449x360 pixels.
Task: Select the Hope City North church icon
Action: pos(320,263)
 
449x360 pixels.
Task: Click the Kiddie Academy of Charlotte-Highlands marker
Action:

* * * * * * * * *

__Written exercise__.
Count the lines in the entries above that contain the string "Task", matching case exactly. Give only the number.

__Exercise output__.
2